Request 1 -
Name every property that the podcast summary says AI systems acquire as their capability scales.
Request 2 -
Reproduce the podcast summary's text between "AI safety researcher Roman Yampolskiy argues" and "destroy human civilization.", inclusive.

Extract provided -

Roman Yampolskiy: Dangers of Superintelligent AI | Lex Fridman Podcast #431

AI safety researcher Roman Yampolskiy argues superintelligent AI is fundamentally uncontrollable and poses near-certain existential risk to humanity.

Roman Yampolskiy: Dangers of Superintelligent AI | Lex Fridman Podcast #431
The guest

Roman Yampolskiy — An AI safety and security researcher and professor at an engineering school with a PhD in engineering. He is the author of the book 'AI: Unexplainable, Unpredictable, Uncontrollable' and argues there is a near-100% chance that AGI will eventually destroy human civilization.

The gist

Lex Fridman talks with AI safety researcher Roman Yampolskiy, who places his 'P(doom)' at 99.99% and argues that controlling superintelligence is as impossible as building a perpetual motion machine. They explore three categories of risk: existential risk (everyone dies), suffering risk (everyone wishes they were dead), and 'ikigai risk' (humans lose all meaning and purpose). Yampolskiy contends that AI systems become uncontrollable, unpredictable, unexplainable, and unverifiable as capability scales, and that we only get one chance to get it right. Lex repeatedly plays devil's advocate, questioning whether dangers will be incremental enough to anticipate and defend against, while Yampolskiy maintains the only winning move is not to build general superintelligence at all. The conversation ranges across verification, deception, the simulation hypothesis, consciousness testing via optical illusions, and the dangers of human control over AGI.

Recorded information -

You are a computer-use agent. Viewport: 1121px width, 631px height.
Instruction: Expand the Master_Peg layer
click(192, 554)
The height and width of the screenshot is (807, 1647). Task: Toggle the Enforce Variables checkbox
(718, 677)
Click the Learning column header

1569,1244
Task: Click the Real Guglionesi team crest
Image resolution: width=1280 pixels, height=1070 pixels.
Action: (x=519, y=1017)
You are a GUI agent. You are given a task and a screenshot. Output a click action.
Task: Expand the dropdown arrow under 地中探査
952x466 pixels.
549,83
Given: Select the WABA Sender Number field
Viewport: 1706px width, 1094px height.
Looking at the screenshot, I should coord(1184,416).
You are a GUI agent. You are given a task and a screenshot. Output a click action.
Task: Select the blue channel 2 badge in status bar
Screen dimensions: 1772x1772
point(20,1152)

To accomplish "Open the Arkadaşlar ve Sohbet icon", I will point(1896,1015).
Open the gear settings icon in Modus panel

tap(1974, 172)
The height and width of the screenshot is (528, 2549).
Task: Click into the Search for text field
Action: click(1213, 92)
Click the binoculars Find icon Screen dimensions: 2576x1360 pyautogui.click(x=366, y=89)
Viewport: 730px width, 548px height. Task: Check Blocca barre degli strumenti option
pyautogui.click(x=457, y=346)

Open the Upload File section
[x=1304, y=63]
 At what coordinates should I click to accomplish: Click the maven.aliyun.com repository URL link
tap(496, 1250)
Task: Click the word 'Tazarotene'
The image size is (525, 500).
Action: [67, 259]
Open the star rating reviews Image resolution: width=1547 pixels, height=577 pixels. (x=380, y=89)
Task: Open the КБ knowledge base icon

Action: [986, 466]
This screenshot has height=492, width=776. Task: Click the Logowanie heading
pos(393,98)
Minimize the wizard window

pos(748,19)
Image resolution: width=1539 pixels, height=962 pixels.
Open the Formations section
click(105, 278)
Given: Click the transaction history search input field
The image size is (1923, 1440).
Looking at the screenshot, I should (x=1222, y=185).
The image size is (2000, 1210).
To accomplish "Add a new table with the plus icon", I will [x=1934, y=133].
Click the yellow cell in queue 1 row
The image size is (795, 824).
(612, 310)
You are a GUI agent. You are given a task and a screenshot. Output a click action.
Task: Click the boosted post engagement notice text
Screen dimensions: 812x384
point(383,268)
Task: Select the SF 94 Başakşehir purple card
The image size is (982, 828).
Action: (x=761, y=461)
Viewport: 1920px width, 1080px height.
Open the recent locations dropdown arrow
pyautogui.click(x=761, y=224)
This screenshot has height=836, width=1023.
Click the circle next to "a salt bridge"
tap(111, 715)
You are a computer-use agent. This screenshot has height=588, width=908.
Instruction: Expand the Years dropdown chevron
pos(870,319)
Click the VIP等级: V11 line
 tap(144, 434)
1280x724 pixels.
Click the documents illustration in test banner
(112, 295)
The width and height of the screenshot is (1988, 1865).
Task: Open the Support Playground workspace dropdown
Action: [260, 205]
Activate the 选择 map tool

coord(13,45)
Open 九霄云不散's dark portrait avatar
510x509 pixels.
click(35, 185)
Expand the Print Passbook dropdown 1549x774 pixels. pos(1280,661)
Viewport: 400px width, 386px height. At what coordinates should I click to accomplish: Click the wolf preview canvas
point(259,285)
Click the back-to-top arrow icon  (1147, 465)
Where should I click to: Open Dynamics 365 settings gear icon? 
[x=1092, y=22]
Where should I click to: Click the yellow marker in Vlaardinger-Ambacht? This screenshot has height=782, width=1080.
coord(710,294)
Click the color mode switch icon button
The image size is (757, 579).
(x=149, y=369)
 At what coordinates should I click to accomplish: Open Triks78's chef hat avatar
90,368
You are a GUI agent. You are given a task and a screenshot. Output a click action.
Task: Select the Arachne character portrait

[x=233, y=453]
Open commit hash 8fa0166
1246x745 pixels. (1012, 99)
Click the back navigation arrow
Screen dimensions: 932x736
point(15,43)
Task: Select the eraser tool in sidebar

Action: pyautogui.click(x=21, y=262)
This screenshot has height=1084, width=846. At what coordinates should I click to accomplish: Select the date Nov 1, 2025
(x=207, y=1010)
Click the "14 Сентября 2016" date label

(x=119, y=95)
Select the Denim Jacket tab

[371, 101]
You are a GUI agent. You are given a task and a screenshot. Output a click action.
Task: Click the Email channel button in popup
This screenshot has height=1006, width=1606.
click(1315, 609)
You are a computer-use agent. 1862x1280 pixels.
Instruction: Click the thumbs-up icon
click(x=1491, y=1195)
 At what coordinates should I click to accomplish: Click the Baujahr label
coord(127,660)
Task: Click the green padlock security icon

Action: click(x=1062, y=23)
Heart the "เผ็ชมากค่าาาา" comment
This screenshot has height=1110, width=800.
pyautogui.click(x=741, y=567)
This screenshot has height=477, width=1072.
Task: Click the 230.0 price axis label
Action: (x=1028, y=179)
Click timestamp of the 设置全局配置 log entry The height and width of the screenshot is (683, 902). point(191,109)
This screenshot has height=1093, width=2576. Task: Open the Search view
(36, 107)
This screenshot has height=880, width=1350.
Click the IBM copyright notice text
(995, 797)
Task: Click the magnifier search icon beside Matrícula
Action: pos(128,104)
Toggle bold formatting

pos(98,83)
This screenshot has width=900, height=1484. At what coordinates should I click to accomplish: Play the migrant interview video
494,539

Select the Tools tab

Written reply 1 -
Uncontrollable, unpredictable, unexplainable, and unverifiable.

Written reply 2 -
AI safety researcher Roman Yampolskiy argues superintelligent AI is fundamentally uncontrollable and poses near-certain existential risk to humanity.

Roman Yampolskiy: Dangers of Superintelligent AI | Lex Fridman Podcast #431
The guest

Roman Yampolskiy — An AI safety and security researcher and professor at an engineering school with a PhD in engineering. He is the author of the book 'AI: Unexplainable, Unpredictable, Uncontrollable' and argues there is a near-100% chance that AGI will eventually destroy human civilization.